Freedom is a pillar of your child’s Montessori experience, and a self-driven approach to learning celebrates their natural genius. By respecting your child as an individual with preferences and boundaries and modeling healthy behavior, they can shine.
Current research suggests that nature experience and environmental literacy can contribute to creative thinking, academic performance, and positive relationships with the natural world.
Your child expresses themselves creatively while strengthening fine motor skills. The use of pencils and paintbrushes build the small muscles that make a pencil grip possible, making the transition to writing easier.

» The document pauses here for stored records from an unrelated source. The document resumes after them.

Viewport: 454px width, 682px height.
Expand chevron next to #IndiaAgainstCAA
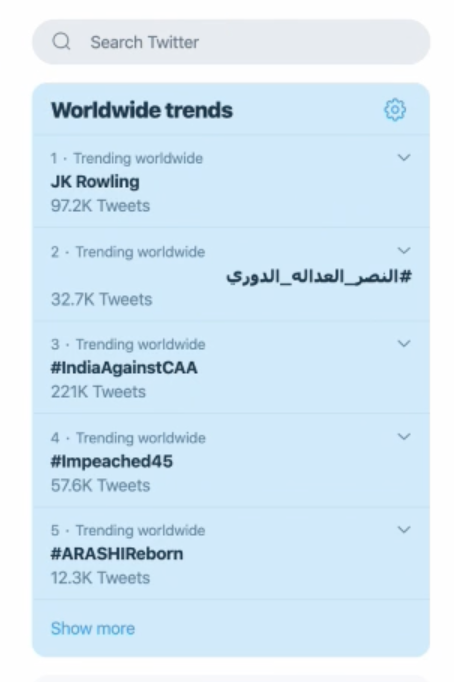click(x=404, y=344)
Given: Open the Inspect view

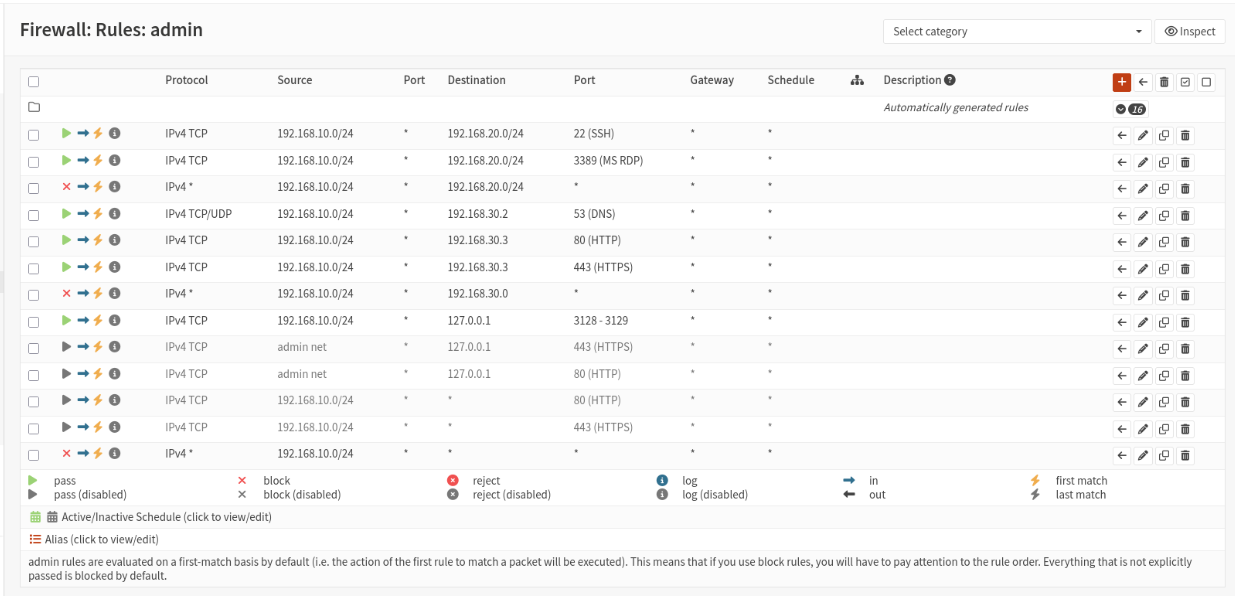Looking at the screenshot, I should pyautogui.click(x=1190, y=31).
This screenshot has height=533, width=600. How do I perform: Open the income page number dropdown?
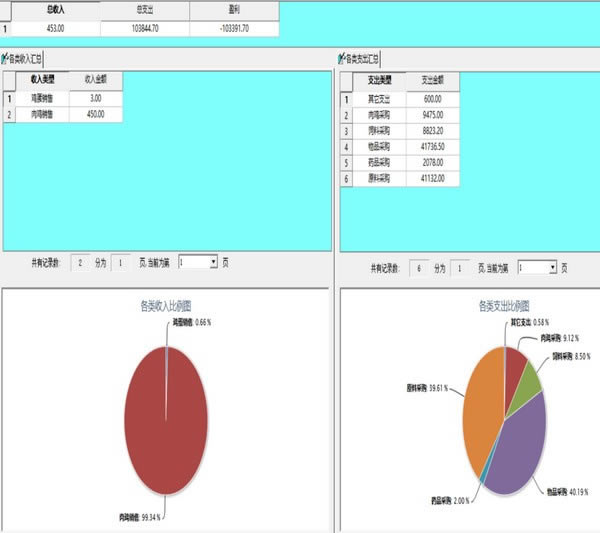tap(213, 262)
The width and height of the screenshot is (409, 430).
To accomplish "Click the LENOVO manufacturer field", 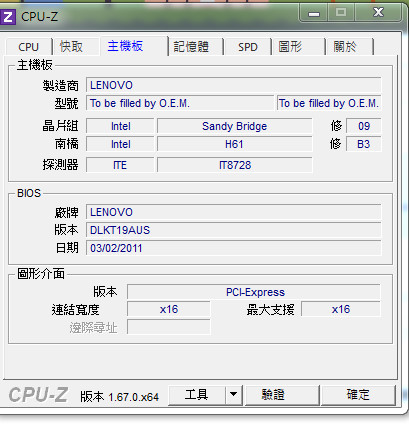I will pos(233,85).

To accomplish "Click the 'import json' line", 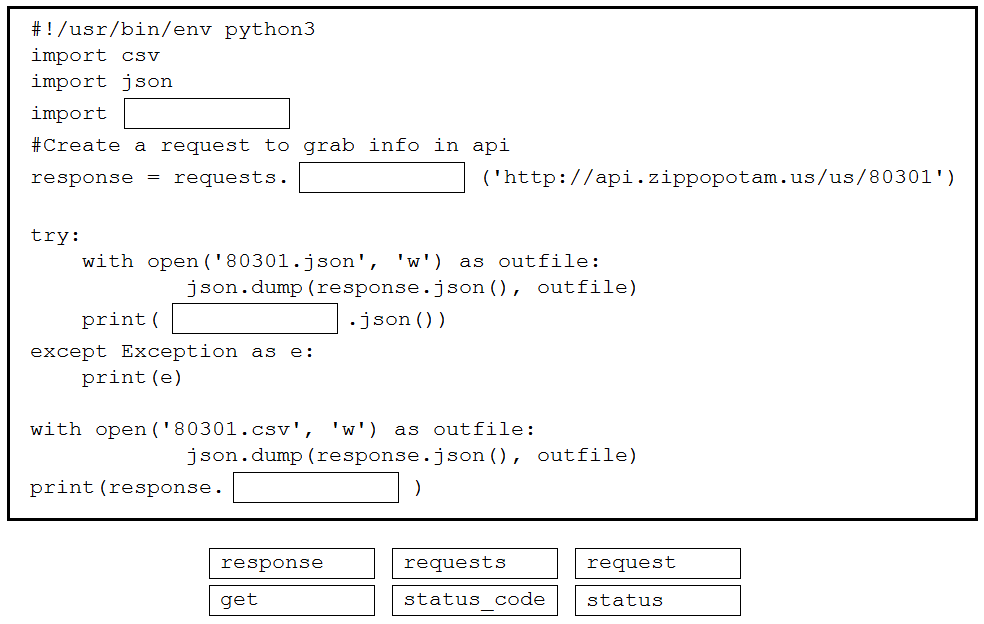I will tap(102, 82).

Beyond academics, activities like soccer, dance, and Spanish invite your little one to dive into new areas of learning while they learn collaboration and self-regulation skills along the way.
Among calming rooms and caring teachers, your child feels like they’re part of a community where they can be the unique geniuses they are. Your child will feel perfectly at home.
With auto-correcting features, Montessori toys encourage independent learning through trial and error. Each puzzle, stacking tower, and spindle engage the senses in a simple way that inspires innovative thinking.